Thank you for having a stab at addressing the questions. However, your
'answers' are so muddled and contradictory that I have found them impossible
to unravel and respond to directly. The assertive writing style makes it
difficult to disentangle those parts intended to be presented as 'fact' from
those which are purely opinion. You don't appear to differentiate between
them.
You begin by saying that there are 'three parts to the answer' and then you
list 'three big change factors in professionals' lives.'. It is not clear
whether these are in some way the three parts of the answer you refer to or
are another digression/ red herring. Either way, I still can't fathom where
you are coming from. If, as you suggest in your subsequent message to Ken,
the problem is that you are 'not explaining things well enough' perhaps, as
Eduardo suggests, the best way forward is to get a computer to write for
you. On the other hand, the problem could be that this is all nonsense. But
in order to know which, we must await your forthcoming post that will
finally explain and evidence the propositions clearly and unambiguously.
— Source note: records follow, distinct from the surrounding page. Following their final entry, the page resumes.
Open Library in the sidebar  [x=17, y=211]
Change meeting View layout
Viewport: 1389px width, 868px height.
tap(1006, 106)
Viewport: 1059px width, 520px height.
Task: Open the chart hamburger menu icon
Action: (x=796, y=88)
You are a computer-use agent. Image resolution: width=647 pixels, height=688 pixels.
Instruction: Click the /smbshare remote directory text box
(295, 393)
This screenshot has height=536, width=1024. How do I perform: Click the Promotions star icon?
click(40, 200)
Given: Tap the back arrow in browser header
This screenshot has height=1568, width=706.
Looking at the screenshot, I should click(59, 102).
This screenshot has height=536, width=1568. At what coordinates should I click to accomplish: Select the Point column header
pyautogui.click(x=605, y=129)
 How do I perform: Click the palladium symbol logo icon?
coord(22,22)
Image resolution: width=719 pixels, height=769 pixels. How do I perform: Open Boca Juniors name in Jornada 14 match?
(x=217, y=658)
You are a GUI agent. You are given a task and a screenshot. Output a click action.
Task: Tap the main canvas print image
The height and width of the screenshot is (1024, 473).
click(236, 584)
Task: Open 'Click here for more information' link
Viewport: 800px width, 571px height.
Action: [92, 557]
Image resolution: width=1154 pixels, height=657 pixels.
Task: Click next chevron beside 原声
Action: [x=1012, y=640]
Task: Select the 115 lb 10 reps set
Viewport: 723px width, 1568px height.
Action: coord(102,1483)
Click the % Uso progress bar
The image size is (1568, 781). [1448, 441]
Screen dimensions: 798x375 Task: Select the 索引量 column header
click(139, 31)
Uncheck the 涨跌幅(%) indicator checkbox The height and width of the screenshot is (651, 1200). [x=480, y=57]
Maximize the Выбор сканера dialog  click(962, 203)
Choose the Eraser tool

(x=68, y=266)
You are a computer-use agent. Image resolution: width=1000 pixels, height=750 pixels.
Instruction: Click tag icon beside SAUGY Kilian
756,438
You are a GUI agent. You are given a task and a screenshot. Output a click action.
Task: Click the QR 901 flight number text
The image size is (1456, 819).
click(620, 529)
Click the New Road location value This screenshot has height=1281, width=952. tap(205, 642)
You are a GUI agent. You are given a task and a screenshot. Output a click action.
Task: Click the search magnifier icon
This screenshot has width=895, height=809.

I would only say that the sense that I am getting is that you completely
misunderstand what 'design' means within the creative/applied arts. I sense
that your perception of Graphic Design is limited to one of a process of
arranging things. I believe that you are also confusing tools/ process with
content. You have once again painted yourself into a corner by making wild
assertions about areas with which you are not familiar and certainly have no
experiential knowledge of, and are trying retrospectively to justify them.
You say:
"In visual design fields, human professional design development is
predicated on sensitisation to existing and past designs using a range of
criteria (contrast, balance, gestalt, purpose, rhetoric etc). From this,
humans identify and critique possible new designs. The limit is only the
limit of the number of designs a person can see in their lifetime and their
sensitivity to them. This and the use of emotions and thinking provides the
creative competence of designers."
You seem here to be saying that what informs a designer is the range of
designs that the designer has seen- with the use of 'emotions and thinking'
as an afterthought. Try adding to that afterthought 'life experience',
'empathy', 'humour', 'pathos', 'graphic wit'. IDEAS!. The implicit
projection of a personal life story'. Or perhaps you are only referring to
functional information design? I sense that you have gone away and done some
very rudimentary research into these areas of creative endeavour that you
are not too well up on in order to try to find a way out?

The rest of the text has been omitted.